Gambling Machine Tax Hike doesn’t Address Social Impact

UK 5The Guardian – In the budget, George Osborne reduced the tax burden on land based bingo halls and raised it for betting shop fixed odds betting terminals (FOBTs). Two gambling sectors treated very differently. The basis of this tax hike on FOBTs, as Osborne put it, was to “bring their profitability more in line with other gaming machines on the high street.”

The chancellor has underestimated the disparity between FOBTs and other gaming machines. It is far bigger than a 5% tax adjustment can address. In 2013 FOBTs – or “B2” gaming machines as they are categorised – generated more than £1.5bn of gross revenue for the betting sector. This represents 51% of its entire profits, more than the sector made from its core business of racing and sports betting.

Yet, FOBTs are an ancillary product in “betting” shops, just as they are in bingo halls and casinos.

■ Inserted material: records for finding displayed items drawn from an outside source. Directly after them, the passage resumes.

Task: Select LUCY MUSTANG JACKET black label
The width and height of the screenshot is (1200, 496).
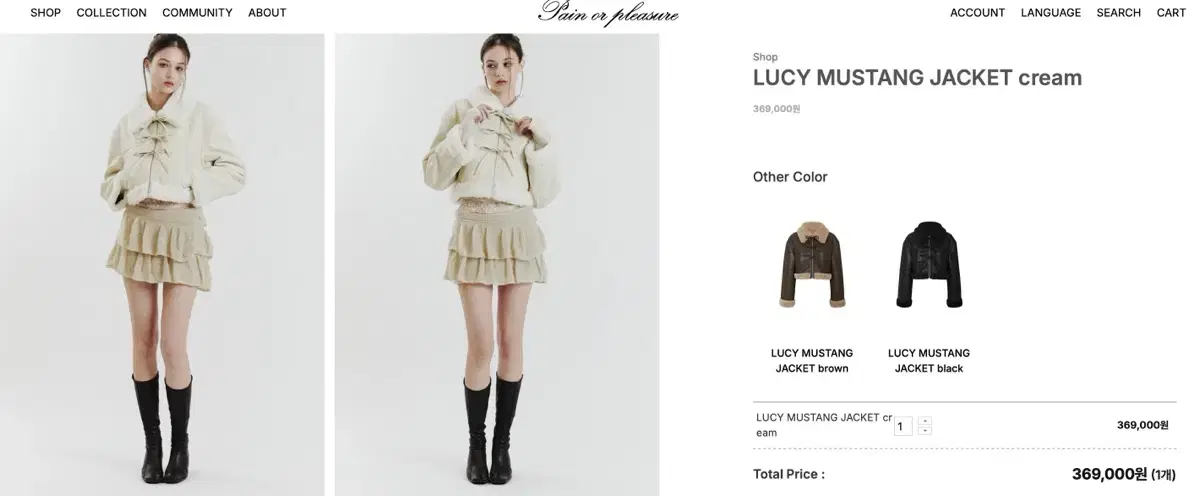Action: click(x=929, y=361)
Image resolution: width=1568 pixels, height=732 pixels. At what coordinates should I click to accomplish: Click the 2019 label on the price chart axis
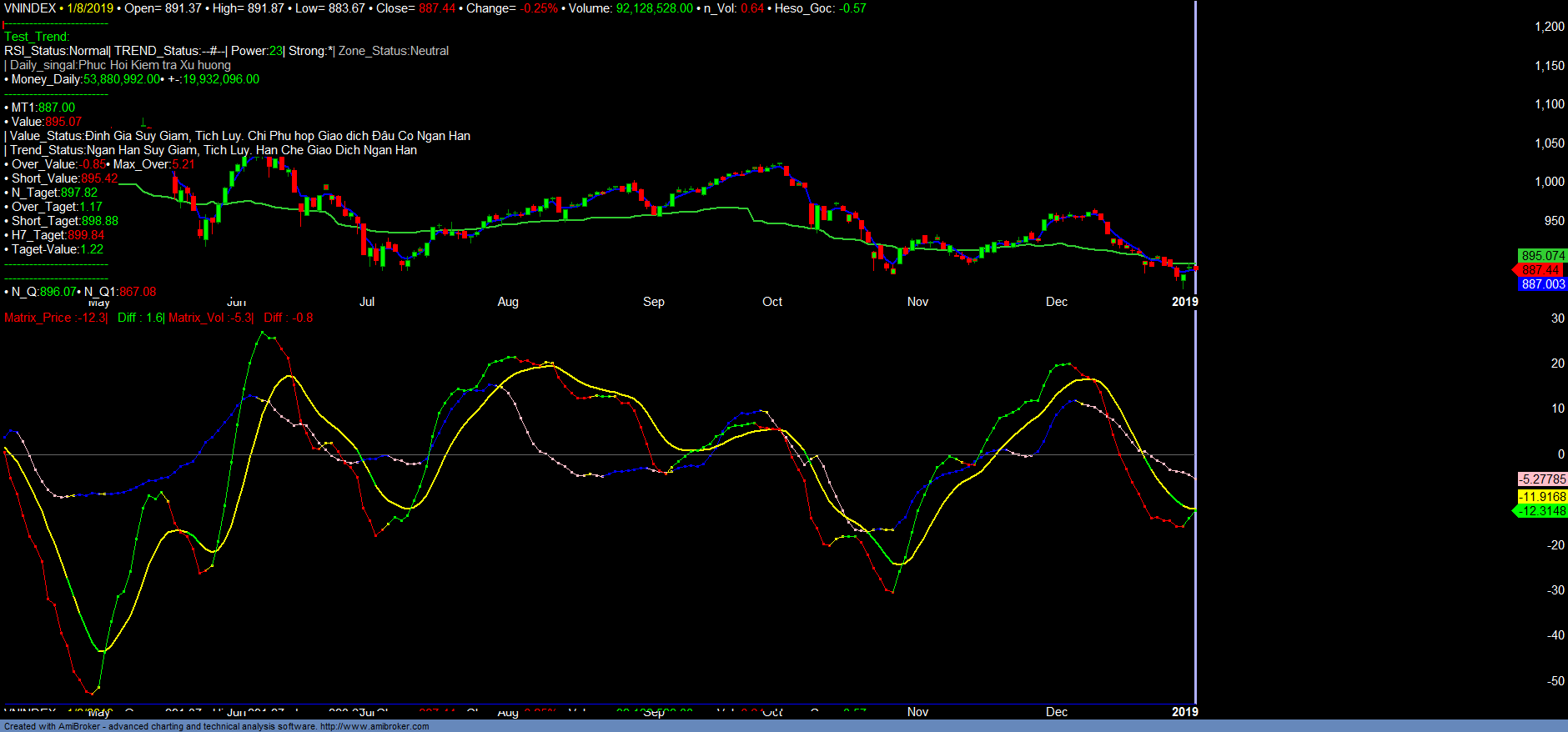pos(1184,302)
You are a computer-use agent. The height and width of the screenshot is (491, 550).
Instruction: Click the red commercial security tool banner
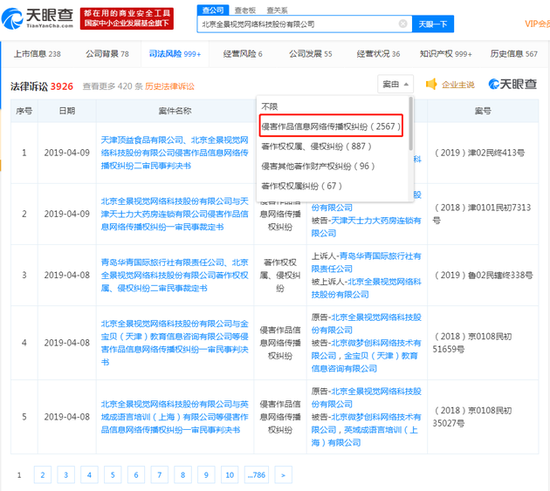point(127,19)
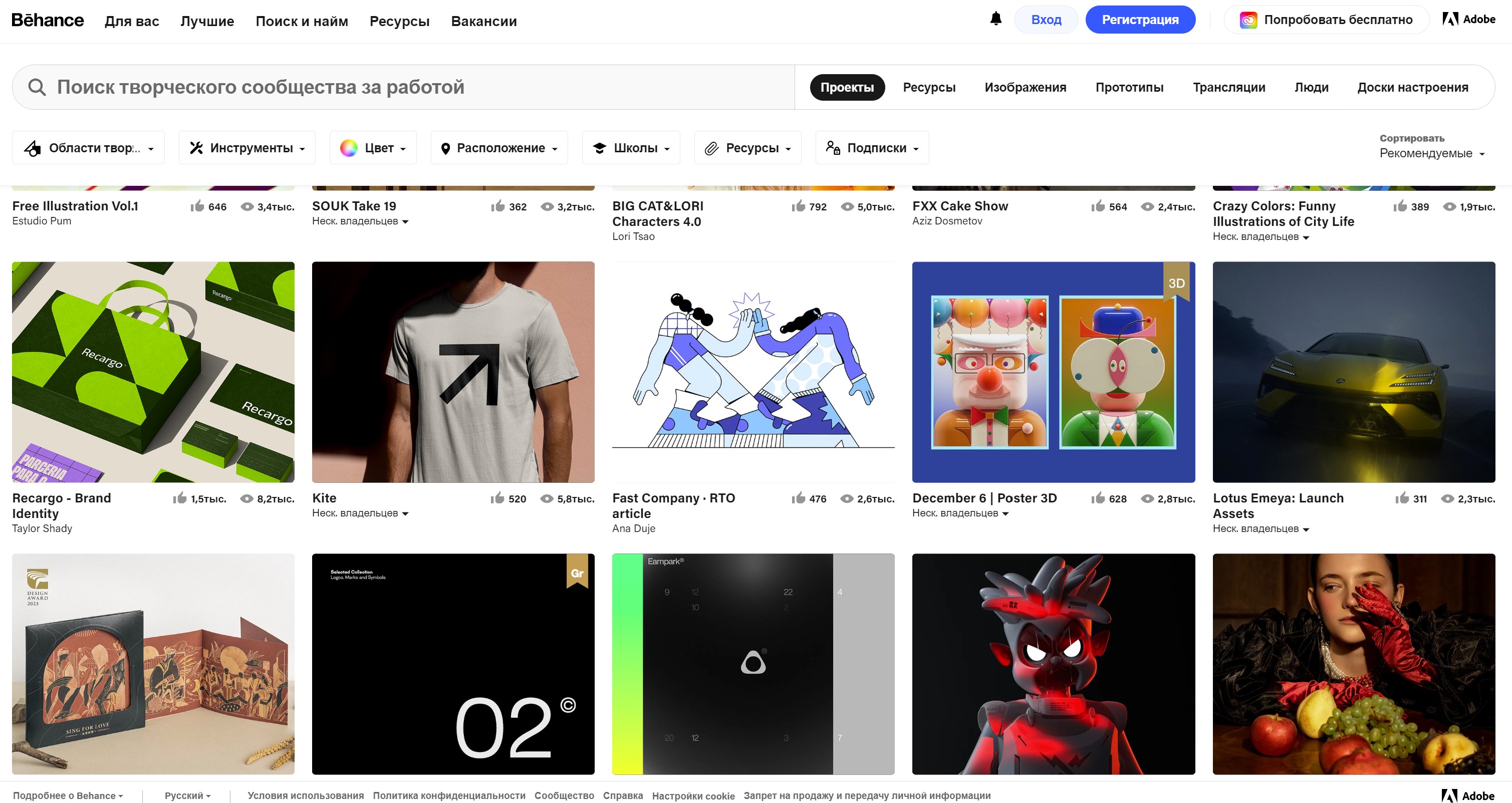Click the Регистрация button
This screenshot has width=1512, height=803.
(1140, 20)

Of all gaming machines operating across casinos, bingo halls and adult gaming centres in the UK last year, betting shop FOBTs accounted for 67% of all revenue. According to the Gambling Commissions’ 2012/13 annual report, FOBTs accounted for nearly £1 out of every £3 in profit generated by all UK land based gambling sectors.

After Osborne’s additional tax is deducted, a single FOBT will still generate £35,000 per year of profit for the bookmakers while a bingo hall gaming machine will gross just £5,394 after tax.

How does a single, touch screen, electronic gaming machine – in just 12 years – rise to these staggering levels of profitability, pushing traditional fruit machines and slot machines out of the way to dominate high street gambling?

The answer: take an addictive casino table game – roulette – put it into an electronic video format, speed it up to five times faster, site it in an easily accessible high street cash-orientated venue and you have, as the bookmakers have found, an easy and guaranteed revenue stream and one that continues to grow.